Miró de nuevo hacia arriba y adivinó más que leyó el nombre (Montes todavía era legible, pero Ramón estaba semicubierto por hollín urbano o simple mugre), seguido por las cuatro iniciales de rigor: Q.E.P.D. En realidad, pensó Javier, si el viejo descansa en paz (o en guerra), será en otro ámbito, si ese ámbito existe, y si no existe, poco importa que descanse o no. Lo único cierto es que aquí no descansa.

Con este anómalo balance dio por acabada su comparecencia. No le contará nada a Nieves. Ni siquiera a Rocío. No vendrá más al cementerio, de eso está seguro, pero de todas maneras resuelve ocultar tras un biombo de timideces este paréntesis de su vida cotidiana.

Hay poca gente, muchas tumbas, pocas flores, muchos nichos, pocos pájaros. En el camino hacia la salida pasa junto a un sepulcro importante, pero sencillo. Allí una mujer joven, de pie y con los brazos cruzados, mira fijamente una placa que dice: Aníbal Frutos. No parece desconsolada sino rabiosa. De pronto ella lo mira. Javier considera oportuno inclinar la cabeza, en una actitud que él considera respetuosa, pero la mujer descruza los brazos y sin dar un solo paso lo encara y dice:

—No me acerque su lástima, por favor. Soy la viuda de Aníbal Frutos, para más datos un hijo de puta. ¿Sabe cómo y cuándo estiró la pata el muy cretino? Mientras cogía con mi mejor amiga. Vengo aquí tres veces por semana: lunes, miércoles y viernes. Nunca le traigo flores. Le pongo mi ramillete de odios, nada más. Tres veces por semana, vengo a putearlo. ¿Qué le parece?

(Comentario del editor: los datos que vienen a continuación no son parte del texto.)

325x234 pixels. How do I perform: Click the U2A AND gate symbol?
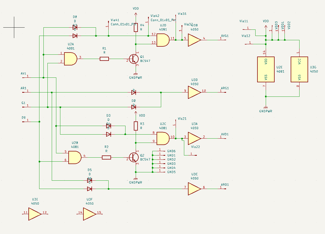tap(70, 59)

Tomado de sorpresa, Javier no supo qué decir. Pero al fin supo. Él mismo se sorprendió al advertir su tono de burla.

—Usted perdone. ¿Y su amiga?

La mujer resopló, luego se mordió el labio.

—¡Ah! ¿Mi amiga? Rápidamente se repuso del infausto suceso. Ahora está cogiendo con otro de los maridos disponibles.

Allí explotó en una carcajada, que resonó como ajena en el cementerio, habituado a los llantos y las jeremiadas.

—¿Sabe la novedad? Mire que la noticia es fresquita. Data de anteayer. Mi mejor amiga tiene sida. La pobre. Como bien decía mi abuelita: Dios castiga sin palo ni piedra.